82. Keep an idea or two in your head. Once you focus on one that you’re going to use, do a lot of reading around the subject. Educate yourself. (Helen Simpson).

83.  You should never read just for ‘enjoyment.’ Read to make yourself smarter! Less judgemental. More apt to understand your friends’ insane behaviour, or better yet, your own. Pick ‘hard books.’ Ones you have to concentrate on while reading. And for god’s sake, don’t let me ever hear you say, ‘I can’t read fiction. I only have time for the truth.’ Fiction is the truth, fool! Ever hear of ‘literature’? That means fiction, too, stupid. (John Waters).

84.  Who says you have to start writing first thing in the morning? People worry that you have t have a structure to the day; that you have to get a structure to the day; that you have to get a certain number of words written. Who makes these rules? This sort of thing makes people anxious about their writing before they’ve even started. (Susan Hill).

85.  Writing is not a serious business.
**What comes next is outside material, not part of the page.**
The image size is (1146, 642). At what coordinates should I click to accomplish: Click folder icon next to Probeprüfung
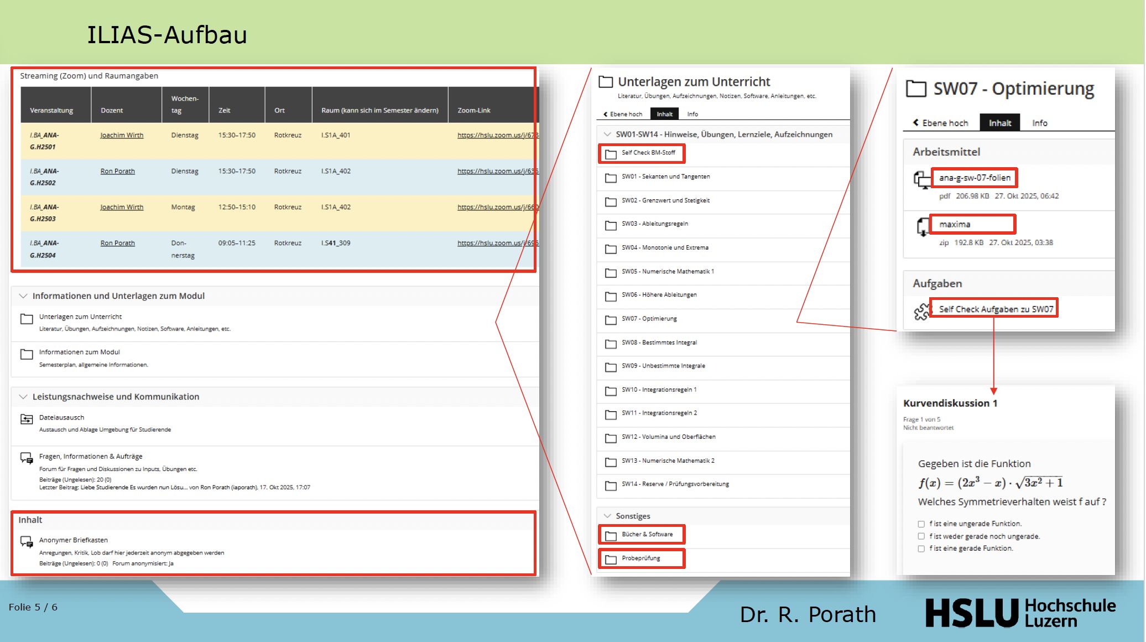(611, 560)

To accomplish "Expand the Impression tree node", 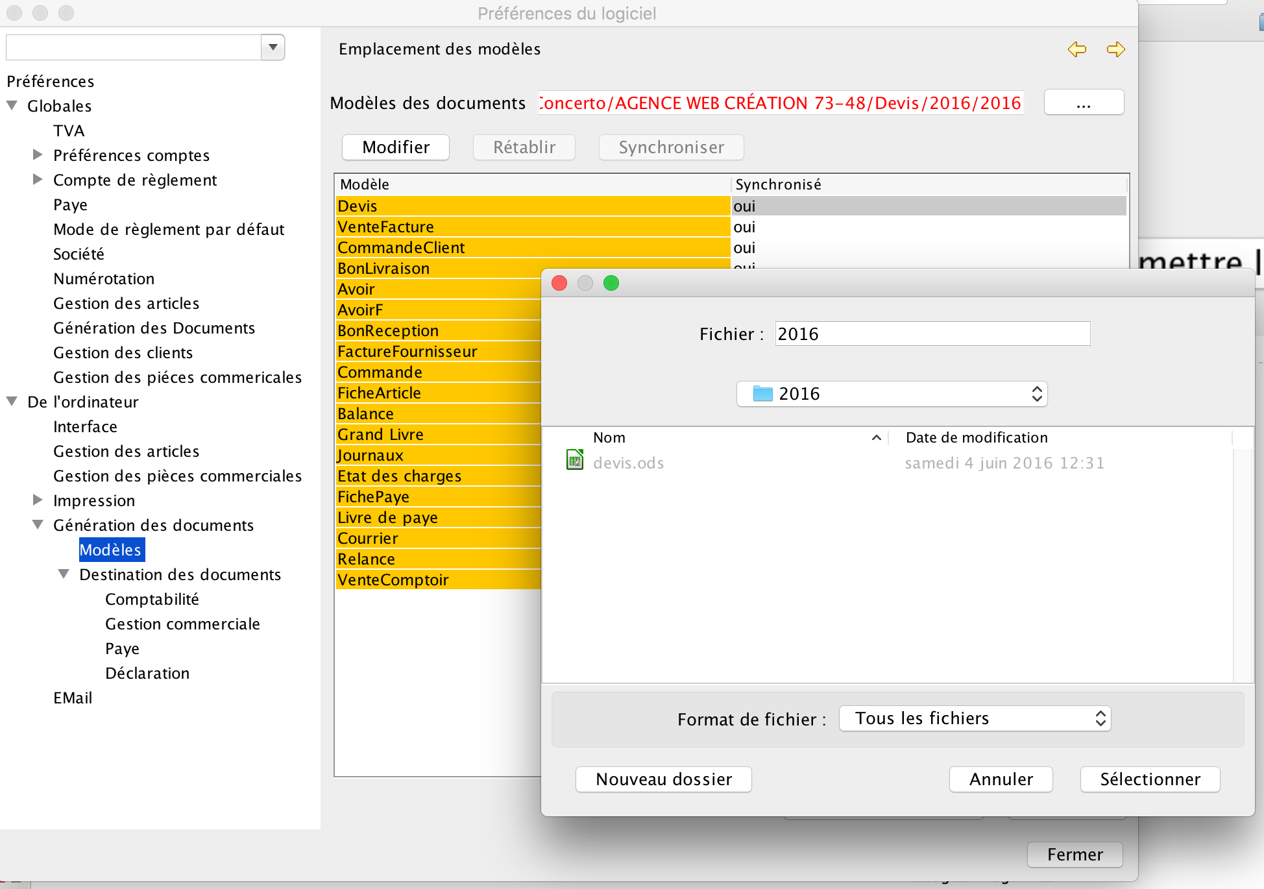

It’s a joy and a celebration. You should be having fun with it. (Ray Bradbury).

86.  Never use an adverb to modify the verb “said” he admonished gravely. To use an adverb this way (or almost any way) is a mortal sin. The writer is now exposing himself in earnest, using a word that distracts and can interrupt the rhythm of the exchange. I have a character in one of my books tell how she used to write historical romances “full of rape and adverbs”. (Elmore Leonard).